Zum anderen geht es dem Vorhaben darum, eine Auswahl von Holz-, Kunststoff- und vor allem Bleilettern Berliner Gießereien aus Erik Spiekermanns Sammlung in mehreren Versionen, Schriftschnitten und -graden vom Papierandruck zu digitalisieren und für die Nutzung als Computerfonts aufzubereiten. Unter ihrem Leitbild Hacking Gutenberg – Erhalt durch Produktion hat sich die gemeinnützige Stiftung des weltbekannten Gestalters nämlich der Bewahrung traditioneller handwerklicher Buchdrucktechniken sowie deren Weiterentwicklung im Möglichkeitsraum des Digitalen verschrieben. Dabei lohnen alleine schon die dort aufgestellten historischen Druckmaschinen den Besuch in Eriks öffentlich zugänglicher Druckwerkstatt p98a – einem Ort flirrender Kreativität.
Im Wesentlichen beinhaltet das von ihm verantwortete Arbeitspaket die fünf erfolgreichsten Schriftfamilien der global operierenden H. Berthold AG – Akzidenz-Grotesk, Berliner Grotesk, Block, Lo-Schrift und Fanfare – in insgesamt 120 Schnitten. Da die 90 bis 120 Zeichen eines Schriftsatzes (einschließlich u.a. von Ziffern und Sonderzeichen) in ihren verschiedenen Materialien, Größen und Stärken jeweils voneinander abweichend geschnitten sind – Holz- und Metalltypen wurden für unterschiedliche Zwecke wie z.B. den Druck von Plakaten und Büchern eingesetzt –, müssen Erik und sein Team, namentlich Lilith und Felix, dazu jeden einzelnen Schriftgrad setzen, andrucken und scannen sowie in Auswahl für den Computereinsatz digitalisieren. Welche Arbeitsschritte auf dem Weg dahin im Einzelnen zu gehen sind, sehen Sie in dieser Fotostrecke. Selbstverständlich werden sowohl die Digitalisate der Andrucke als auch die für die Einbindung in beliebige Textverarbeitungsprogramme geeigneten Fontdateien der Öffentlichkeit unter Open Content-Lizenzen zur freien Nachnutzung und kreativen Weiterentwicklung zur Verfügung gestellt.

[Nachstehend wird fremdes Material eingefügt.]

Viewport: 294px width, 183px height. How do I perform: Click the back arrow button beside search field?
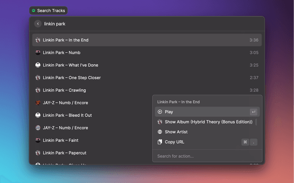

Unter Berücksichtigung nicht nur der produktionsbedingten Unterschiede zwischen den wichtigsten Varianten der ausgewählten Drucktypen, sondern auch durch deren Vergleich mit den in den Musterbüchern publizierten Schriftentwürfen versteht sich das Vorhaben daher also zugleich als Impuls, das Methodeninstrumentarium der rasant expandierenden textuellen Materialitätsforschung für typografiehistorische Fragestellungen zu erproben – eine Dimension, die nicht nur uns, sondern auch unserer wissenschaftlichen Projektbegleitung, dem Hermann von Helmholtz-Zentrum für Kulturtechnik, besonders wichtig ist. An diesem Zentralinstitut der Humboldt-Universität zu Berlin untersucht(e) nämlich die Forschungsgruppe Matter of Typography Schriftgeschaltung als eine materielle Kultur der Distribution von Zeichen, während wir im Rahmen unserer kooperativ organisierten Vortragsreihe Die Materialität von Schriftlichkeit – Bibliothek und Forschung im Dialog ebenfalls beschriftete Artefakte in ihrer Objekthaftigkeit in den Blick nehmen.